U.S. Republican presidential candidate Senator Marco Rubio (R-FL) listens to a question at the Council on Foreign Relations in New York May 13, 2015. 
Photo by Shannon Stapleton/Reuters

Rubio embraces a Romney error as his own

Updated
It was arguably the biggest takedown of the 2012 presidential campaign. In the third debate between President Obama and Mitt Romney, the Republican complained, “Our Navy is smaller now than at any time since 1917…. Our Air Force is older and smaller than at any time since it was founded in 1947.”
 
The former governor had used the same argument many times on the stump, and the prepared president pounced. “Well, governor, we also have fewer horses and bayonets, because the nature of our military’s changed,” Obama explained. “We have these things called aircraft carriers, where planes land on them. We have these ships that go underwater, nuclear submarines. And so the question is not a game of Battleship, where we’re counting ships. It’s what are our capabilities?”
 
It was a rough moment for Romney, whose canned talking points were made to look ridiculous.
 
And yet, there was Sen. Marco Rubio (R-Fla.) last week, delivering a big speech on foreign policy, embracing Romney’s argument as his own.
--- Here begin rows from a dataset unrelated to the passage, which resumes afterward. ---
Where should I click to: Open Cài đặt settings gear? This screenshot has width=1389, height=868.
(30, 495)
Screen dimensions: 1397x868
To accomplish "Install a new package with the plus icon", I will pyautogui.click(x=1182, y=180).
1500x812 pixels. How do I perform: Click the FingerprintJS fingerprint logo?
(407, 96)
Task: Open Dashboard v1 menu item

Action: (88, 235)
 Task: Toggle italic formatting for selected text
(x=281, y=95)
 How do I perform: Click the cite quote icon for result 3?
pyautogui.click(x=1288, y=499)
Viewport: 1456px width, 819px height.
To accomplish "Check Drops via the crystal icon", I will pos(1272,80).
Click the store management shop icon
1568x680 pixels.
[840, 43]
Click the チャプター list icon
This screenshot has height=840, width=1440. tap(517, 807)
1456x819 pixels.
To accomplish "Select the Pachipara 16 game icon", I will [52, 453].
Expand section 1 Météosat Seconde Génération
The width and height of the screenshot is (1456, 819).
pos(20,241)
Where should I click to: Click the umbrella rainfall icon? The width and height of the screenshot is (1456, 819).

“[President Obama] wasted no time stripping parts from the engine of American Strength. He enacted hundreds of billions in defense cuts that left our Army on track to be at pre-World War II levels, our Navy at pre-WWI levels, and our Air Force with the smallest and oldest combat force in its history.”
First, the defense cuts were part of the Republicans’ sequestration policy, not the White House’s agenda, making this an odd line of attack. Second, Romney’s discredited argument from three years ago isn’t any better now.
 
Bloomberg Politics had a good piece, noting that the far-right senator’s arguments “don’t add up.”
[T]he numbers of ships and planes don’t define U.S. military capabilities. Modern warships, notably aircraft carriers and submarines, are far more effective and lethal than their World War II predecessors.
 
The Air Force is preparing to field the costliest jet fighter ever built, Lockheed Martin’s F-35, and already has the second generation F-22 with stealth characteristics. Advances in precision guidance and intelligence collection make even older aircraft such as the F-15 and F-16 far more capable than the jets that preceded them.
Romney at least had a decent excuse – he had no foreign policy experience, no national security experience, no working understanding of how the military operates, and he hadn’t even held public office for the six years leading up to the 2012 campaign.
 
Rubio, on the other hand, is currently a member of the Senate Foreign Relations Committee, a member of the Senate Intelligence Committee, and he’s basing much of his campaign on his alleged expertise on international affairs. What Rubio’s excuse for being so routinely confused about the basics?